Rubratoxin were recovered from cultures of Penicillium rubrum after the mold grew in natural substrates, a semi-synthetic medium, and a glucosemineral salts broth. Substrates that contained rubratoxins were extracted with: diethyl ether, ethyl acetate-benzene, ethanol (100%), ethanol-acetone, acetonitrile, or diethyl ether with refluxing at 45 degrees C. Extracts were screened for rubratoxins by thin-layer chromatography. Some extracts were partially purified with a column of silicic acid using acetone as the eluant. Other extracts were purified (primarily removal of pigments) using columns of silica gel plus Celite and gradient solvent elution.

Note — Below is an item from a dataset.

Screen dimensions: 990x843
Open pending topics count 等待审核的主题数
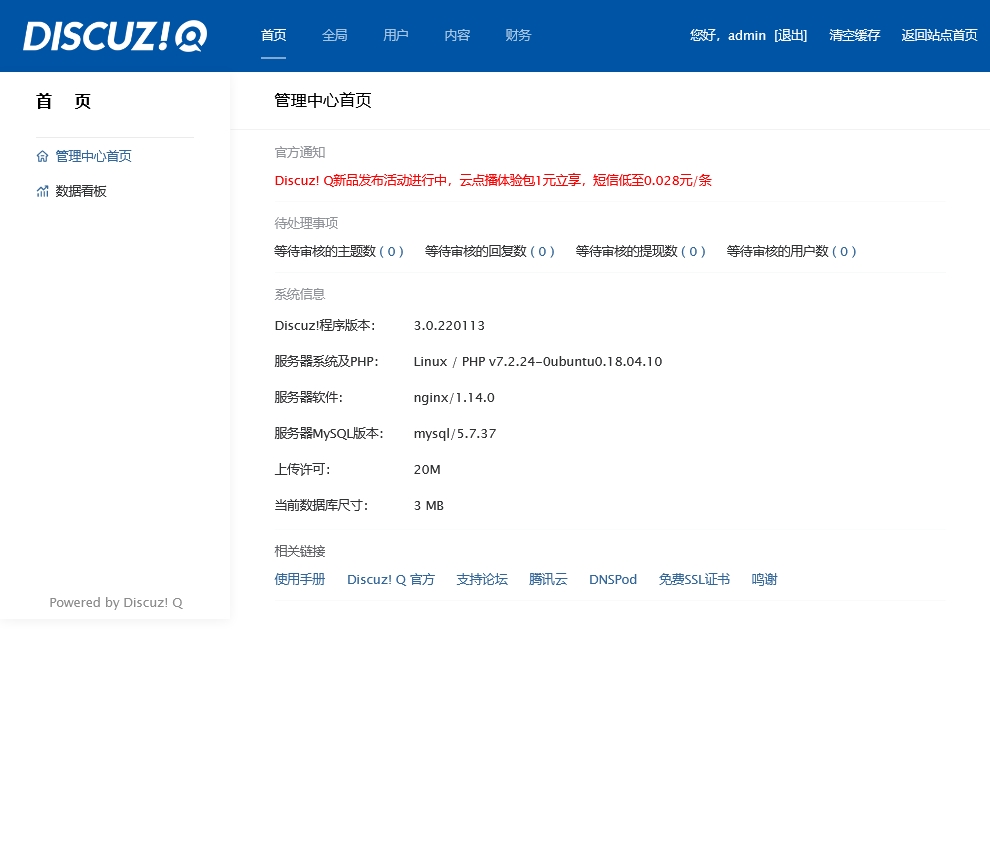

Most rubratoxin B (1.9 mg/g or 0.77 mg/ml) was recovered when corn, rice, or glucose-salts broth were extracted successively with diethyl ether, ethyl acetate-benzene, and diethyl ether or when samples were adjusted to pH 1.5 before refluxing with diethyl ether at 45 degrees C for 1--4h. Most rubratoxin A (0.1--0.15 mg/ml or 1.0 mg/g) was obtained from samples of corn extracted twice each with ethyl alcohol, acetone, and ethyl acetate; from glucose-mineral salts broth extracted with diethyl ether; or from yeast extract sucrose broth extracted with diethyl ether and refluxed for 4 h at 45 degrees C. Large amounts of fairly pure rubratoxin A (up to 400 mg) and rubratoxin B (greater than lg) were obtained with a combination of preparative thin-layer and column chromatography.